If you're one of the millions who look to music for meaning, that person might be someone like Scooter Ward, whose performances with COLD have created a bond that's unusual even in the turbulent world of star and fan.
But what if you're on the other side of this picture? What if you're the one singing at arenas night after night, throwing everything you've got through a blaze of stage lights into a dark and hungry room, then leaving to do it again somewhere else tomorrow?
This was Scooter's life, nonstop, for eighteen months, starting when COLD launched a marathon road trek in 2000. His ties to the band are long and tight, but times were especially rough for him during much of this period -- rough enough that he began to seek a kind of connection that even his friends couldn't offer.
And so the search began that would turn COLD's music toward a dramatic new direction, based on a star's decision to believe in his fans as they've believed him.
This is the story behind Year of the Spider, the new COLD album and an extraordinary gesture of trust repaid by an artist to his fans.
COLD will follow the gold success of 2000's 13 Ways To Bleed On Stage with their third album, Year Of The Spider, due out April 29 on Flip/Geffen. Marking their first album with producer Howard Benson (P.O.D.'s current triple platinum Satellite), YEAR OF THE SPIDER brings the emotional turbulence of singer, songwriter and guitarist Scooter Ward more into focus than before, in a distinguished sonic mix that's both moody and melodic. The first single "Stupid Girl," features special guest Rivers Cuomo of Weezer.

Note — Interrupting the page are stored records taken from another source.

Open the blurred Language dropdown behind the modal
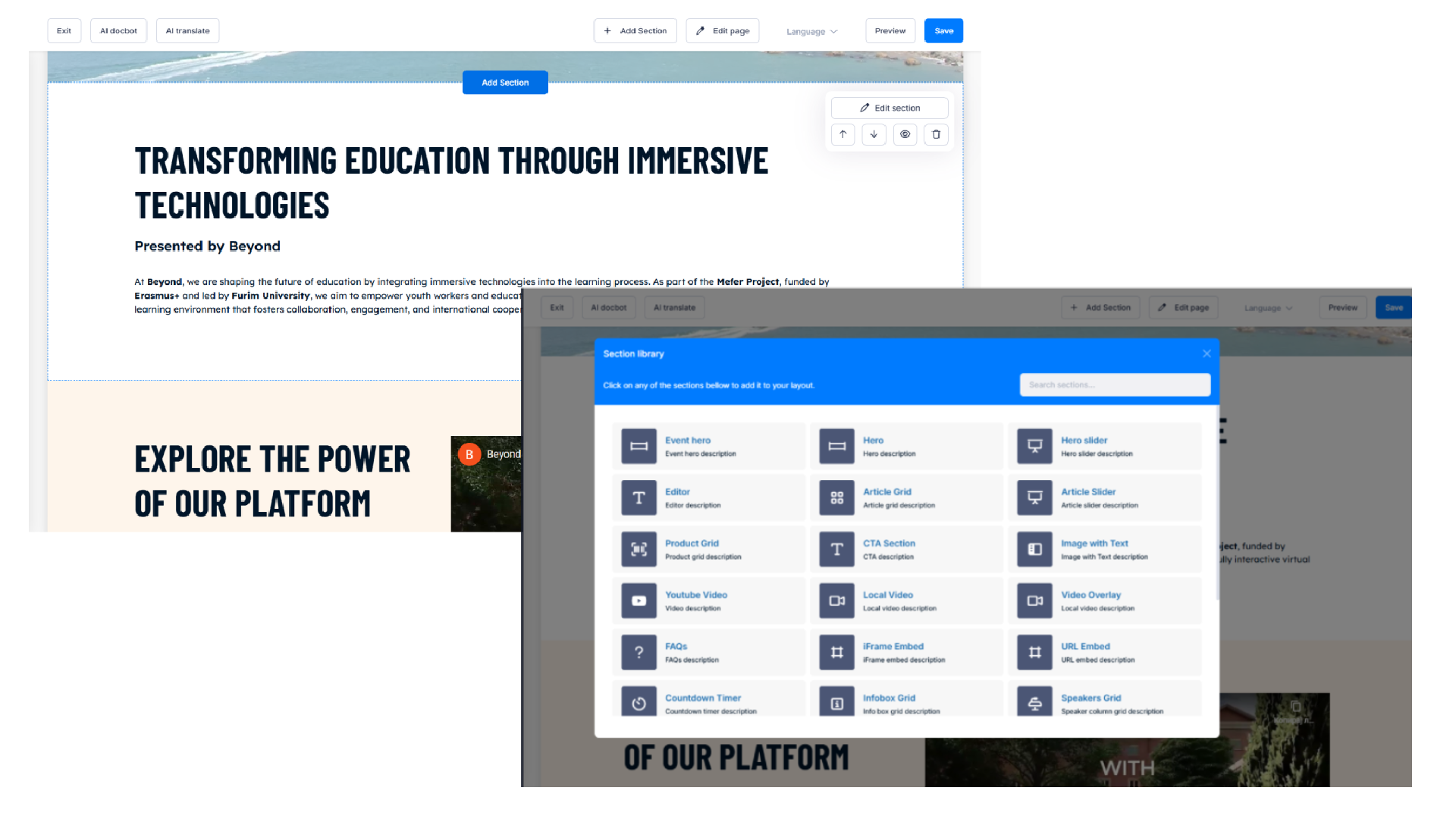The image size is (1456, 819). (x=1268, y=308)
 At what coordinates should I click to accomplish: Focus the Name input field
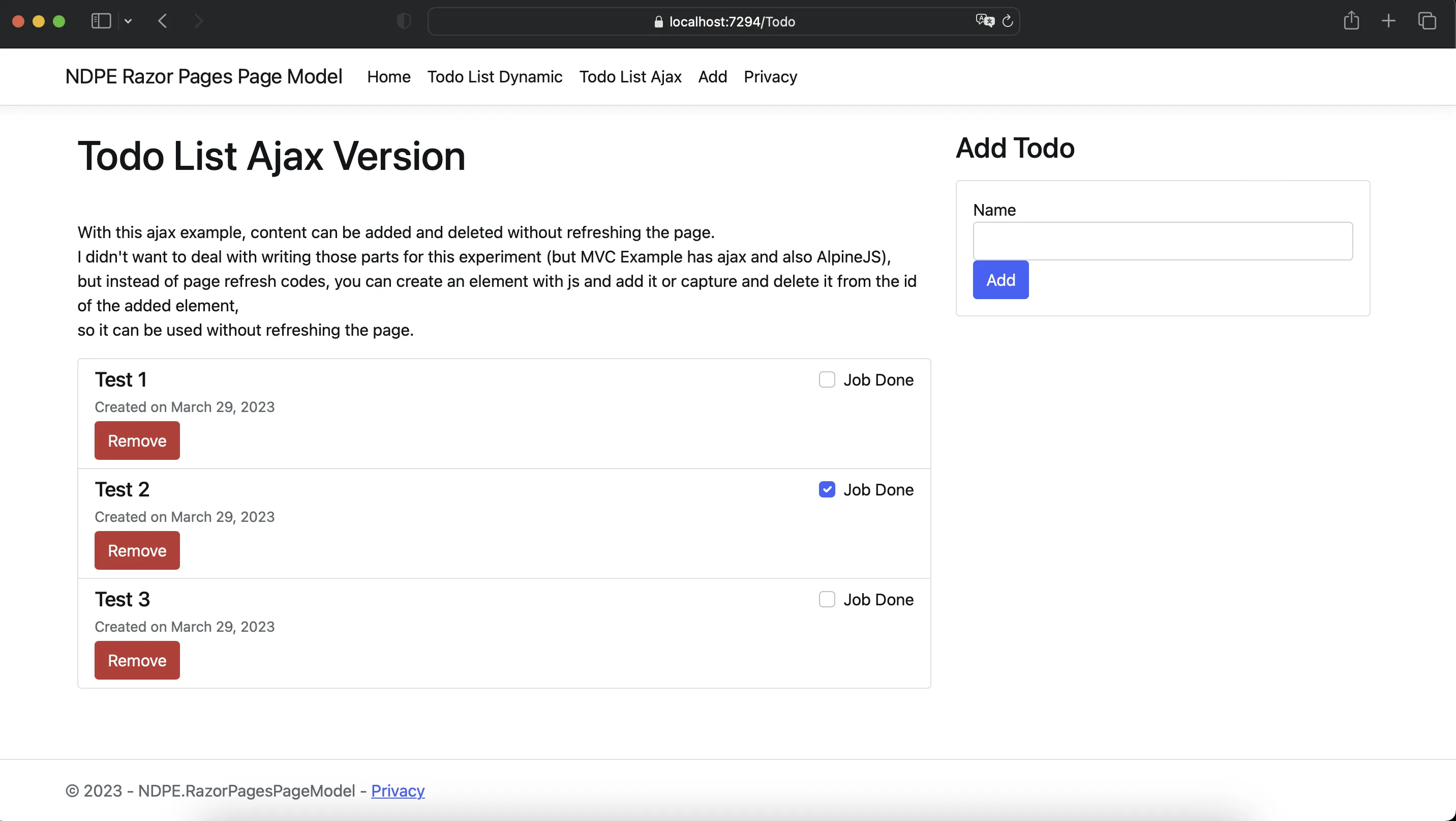(x=1162, y=241)
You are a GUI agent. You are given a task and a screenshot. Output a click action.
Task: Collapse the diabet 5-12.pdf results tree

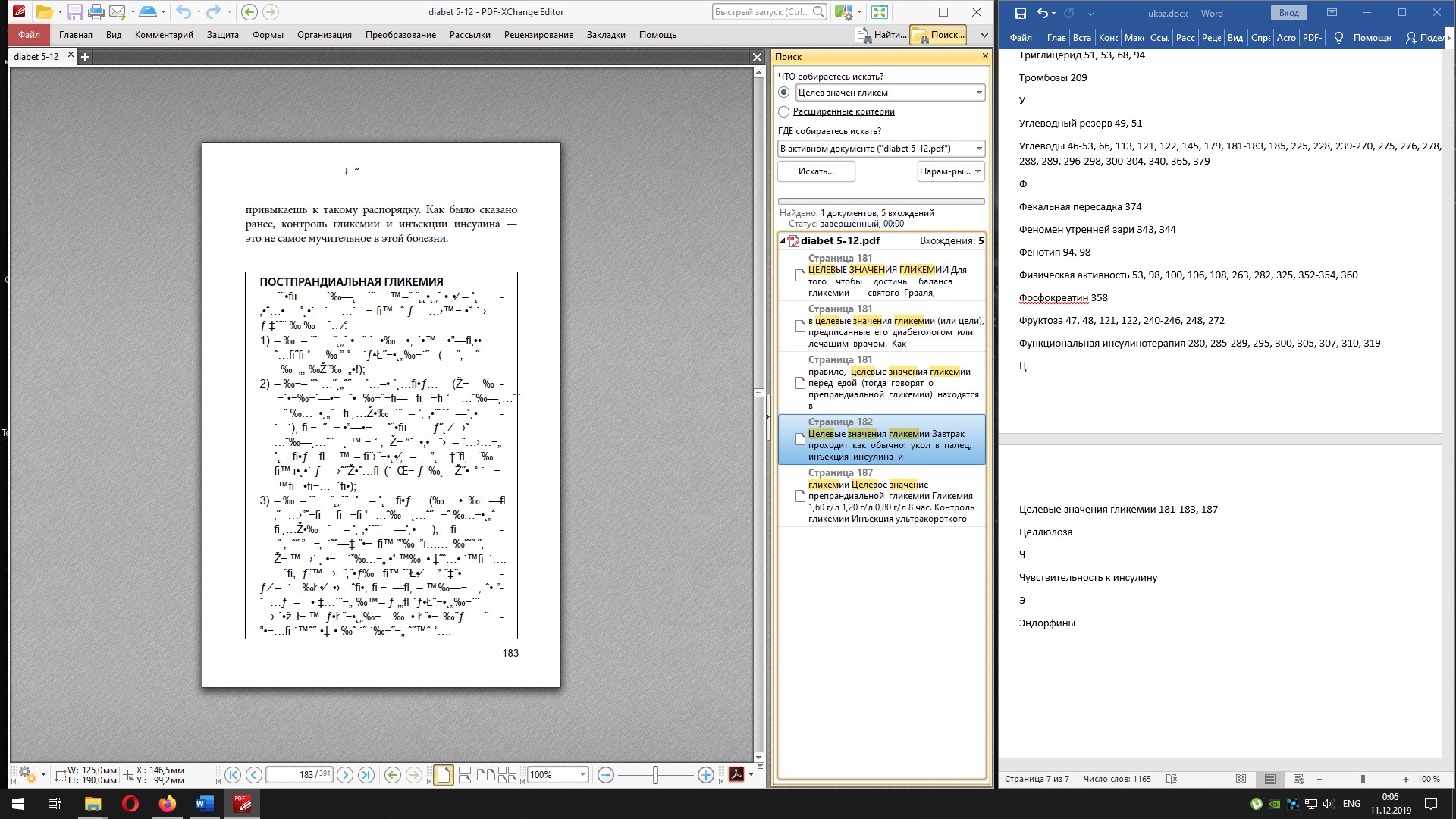click(x=783, y=240)
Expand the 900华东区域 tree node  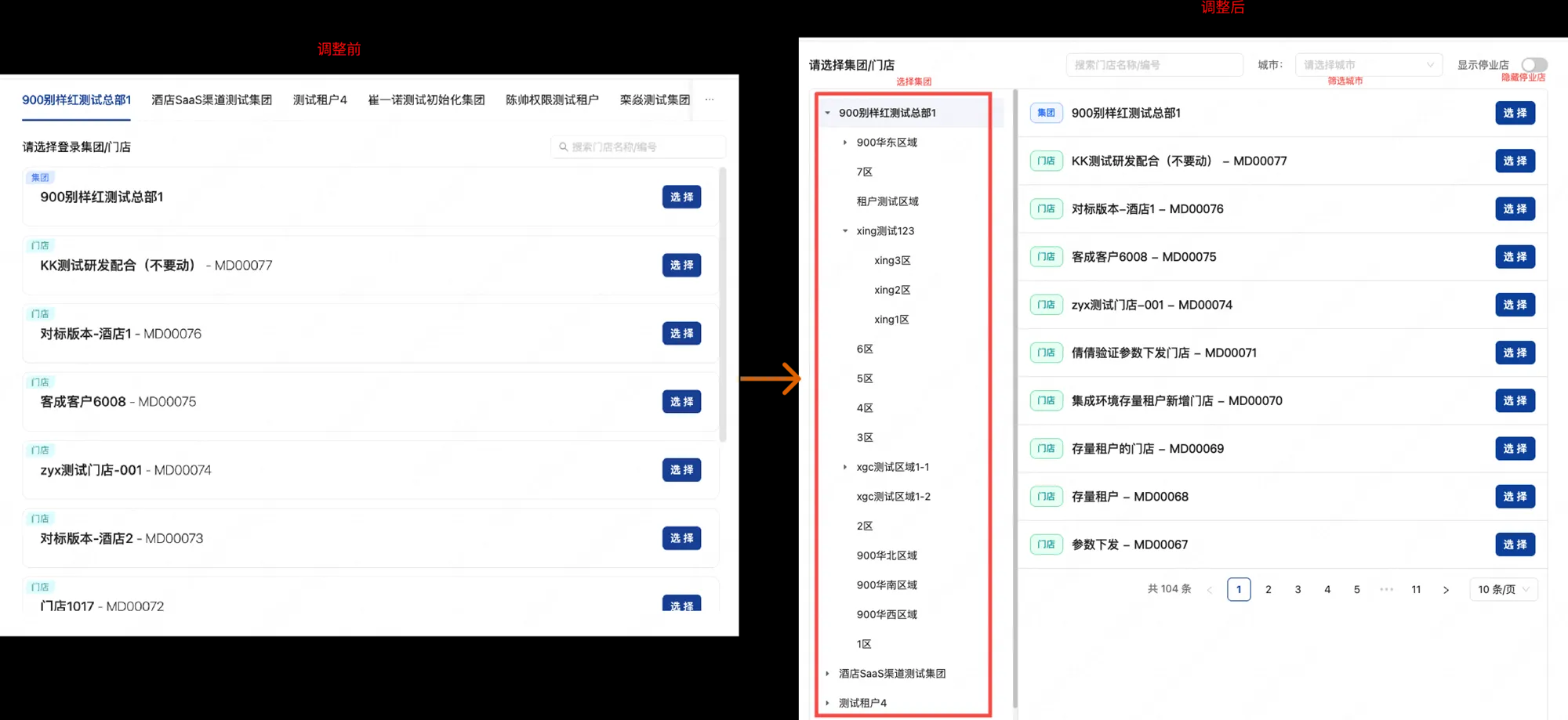click(844, 142)
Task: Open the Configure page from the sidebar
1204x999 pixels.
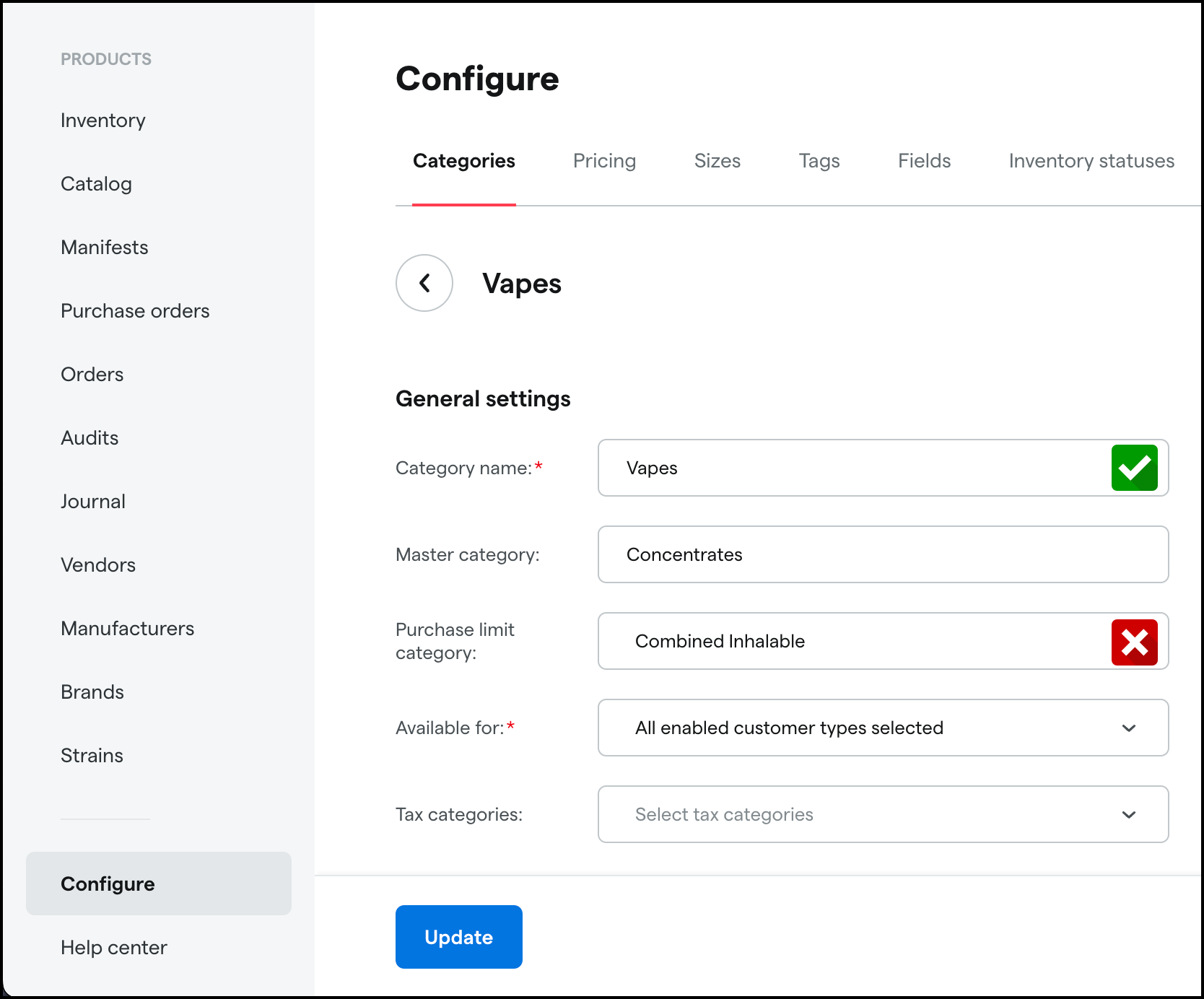Action: 107,884
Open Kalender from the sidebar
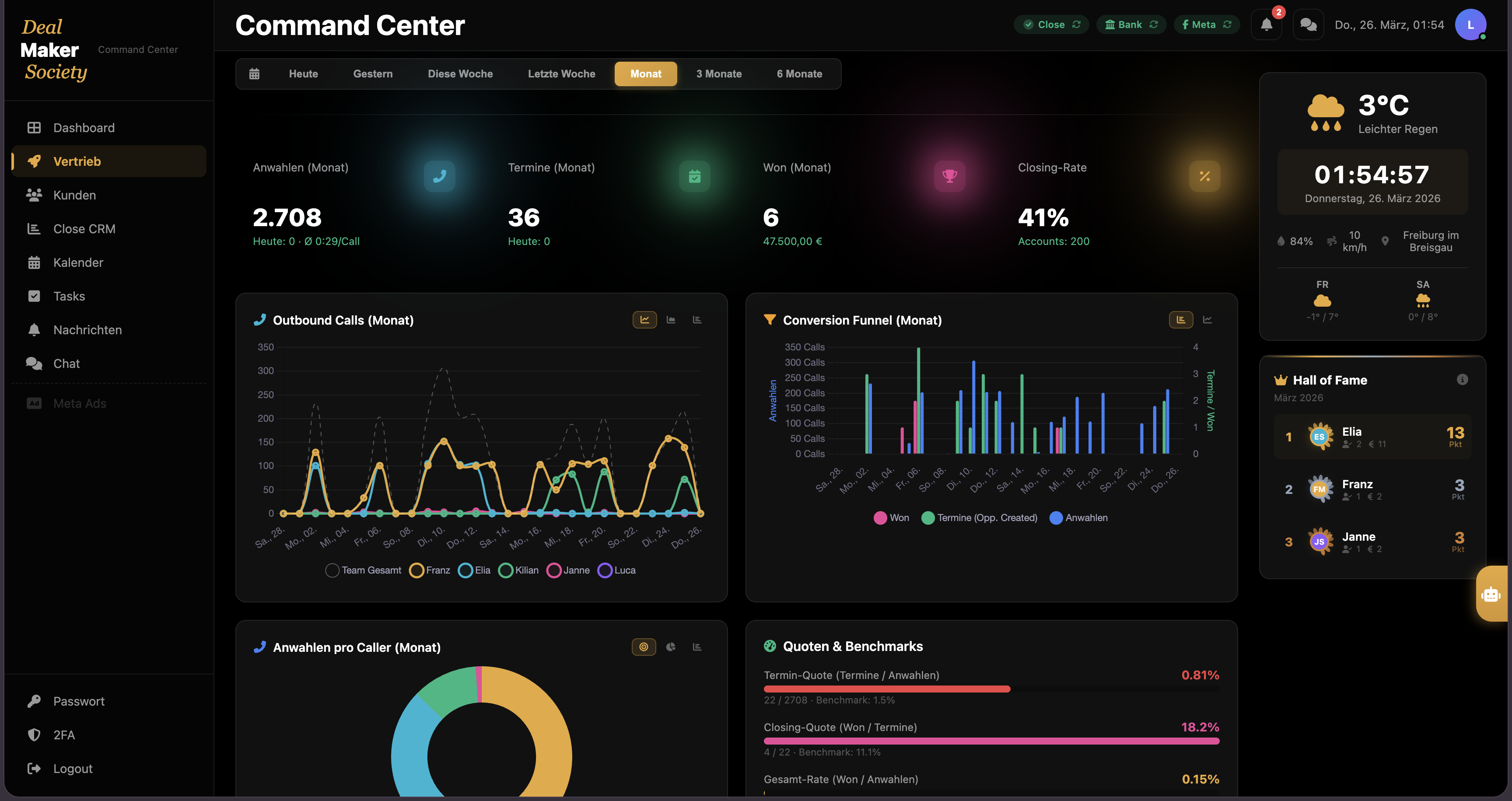Image resolution: width=1512 pixels, height=801 pixels. pyautogui.click(x=78, y=262)
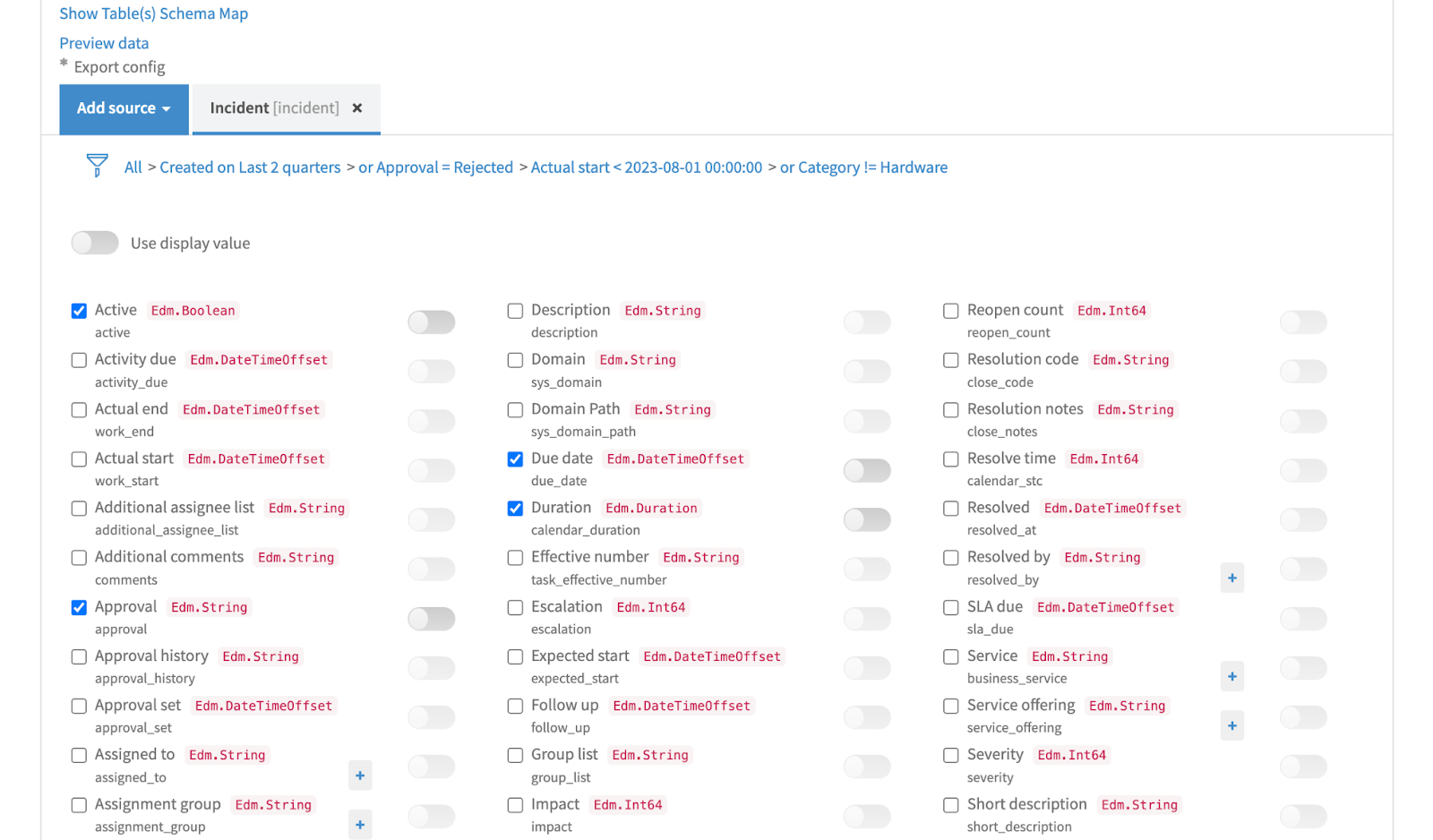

On YEAR OF THE SPIDER, COLD turn in inspired performances that chart their artistic growth on songs like "Remedy," "Wasted Years," "Suffocate," "Don't Belong" and "Cure My Tragedy."
COLD's first two albums drew praise from the media. In Alternative Press' "The 100 Best Bands Of 2001" issue, Rob Cherry noted that "Corrosive is the single best word to describe the band, from Scooter Ward's nicotine-marinated baritone to the band's heavily processed guitars. Look beyond the contemporary aggro-rock stylings--that low-tuned, over-turning-car-engine guitar thing and Ward's liberal use of expletives--and you'll discover an art-punk-band dying to support Disintegration-era Cure."
As a live act, COLD are noted for their powerful shows. Beyond their own headlining concerts, they've performed with such artists as Limp Bizkit, Staind, Weezer and Marilyn Manson, and have appeared on such high-profile tours as Anger Management and Tattoo The Earth.